A variety of methods are used at airports to detect and remove FOD on paved areas. Airports with commercial air service or a Part 139 certification are required to conduct daily self-inspections of runways, taxiways and ramp areas. Oversight of construction areas is also done to ensure that debris doesn’t get blown or carried onto aircraft operating areas by ground vehicles. Surface inspections are also conducted as needed after an aircraft incident. To keep pavement clear, airports also use sweepers (similar to those used to clean streets), vacuums, and vehicle mounted magnet bars to collect debris. In addition to these efforts, airlines train their ground staff and mechanics to “clean as they go”, spotting and removing potential FOD while they perform their regular duties.
Although the manual practices have proven effective, they are not perfect.

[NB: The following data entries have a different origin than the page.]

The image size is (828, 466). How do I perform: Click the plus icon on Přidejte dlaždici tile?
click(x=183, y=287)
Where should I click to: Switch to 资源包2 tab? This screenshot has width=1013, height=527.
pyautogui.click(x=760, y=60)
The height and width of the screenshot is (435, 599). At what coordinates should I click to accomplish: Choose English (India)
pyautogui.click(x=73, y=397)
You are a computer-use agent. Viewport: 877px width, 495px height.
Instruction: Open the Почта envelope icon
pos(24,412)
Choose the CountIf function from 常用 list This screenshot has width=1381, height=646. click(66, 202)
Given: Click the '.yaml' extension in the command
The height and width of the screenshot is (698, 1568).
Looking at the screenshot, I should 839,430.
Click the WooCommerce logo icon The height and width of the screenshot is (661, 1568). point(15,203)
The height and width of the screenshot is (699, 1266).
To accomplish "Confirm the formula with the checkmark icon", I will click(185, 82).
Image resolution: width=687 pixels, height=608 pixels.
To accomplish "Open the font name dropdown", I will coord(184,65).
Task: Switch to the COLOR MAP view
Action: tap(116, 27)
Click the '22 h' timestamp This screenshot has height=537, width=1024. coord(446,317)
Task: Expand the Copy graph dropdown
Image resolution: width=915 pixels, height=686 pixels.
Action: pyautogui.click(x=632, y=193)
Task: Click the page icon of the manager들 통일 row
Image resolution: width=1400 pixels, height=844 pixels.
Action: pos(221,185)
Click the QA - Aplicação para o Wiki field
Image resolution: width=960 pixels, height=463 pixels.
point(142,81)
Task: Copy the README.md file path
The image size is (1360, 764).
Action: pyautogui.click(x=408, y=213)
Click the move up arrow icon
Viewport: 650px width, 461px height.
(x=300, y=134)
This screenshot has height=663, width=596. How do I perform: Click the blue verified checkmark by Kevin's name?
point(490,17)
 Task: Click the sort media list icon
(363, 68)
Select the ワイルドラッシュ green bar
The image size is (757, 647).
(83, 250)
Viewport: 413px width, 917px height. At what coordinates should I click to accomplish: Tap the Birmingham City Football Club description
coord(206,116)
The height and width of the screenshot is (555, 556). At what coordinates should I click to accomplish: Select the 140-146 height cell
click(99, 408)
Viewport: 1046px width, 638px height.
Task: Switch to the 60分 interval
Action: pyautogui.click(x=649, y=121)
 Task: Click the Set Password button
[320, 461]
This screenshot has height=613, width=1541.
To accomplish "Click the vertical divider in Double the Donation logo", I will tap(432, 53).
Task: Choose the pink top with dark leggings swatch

For instance, many airports may conduct their daily self inspection just once a day, and may respond to remove FOD if it is reported by a pilot or Air Traffic Control, which leaves the potential for undetected FOD. Going back to the Air France crash, airports that received Concorde operations regularly conducted a runway sweep prior to every Concorde departure. However this inspection wasn’t conducted prior to Air France 4590′s ill fated takeoff run. To bridge the gap, technology is now being implemented to assist in the detection of FOD on airport runways. Boston Logan International recently installed a system called FODetect on Runway 9/27. The system uses small detection units located next to the runway edge lights that contain both radar and cameras to spot foreign objects on the pavement. Using an integrated optic sensor with NIR illumination and millimeter wave radar sensing, FODetect can spot items as small as a rivet. Once something has been detected, an alarm message and video images are sent to airport operations to identify the object and retrieve it. There are a few other similar systems, some vehicle mounted and others mounted on towers, that utilize radar and cameras to scan the airfield for potential problems.
Given that it’s usually not readily apparent, FOD is not likely to be something passengers think about when it comes to air safety. However airports make sure to leave no stone -or metal rod or misplaced electronic device- anywhere it can wreak havoc on aircraft.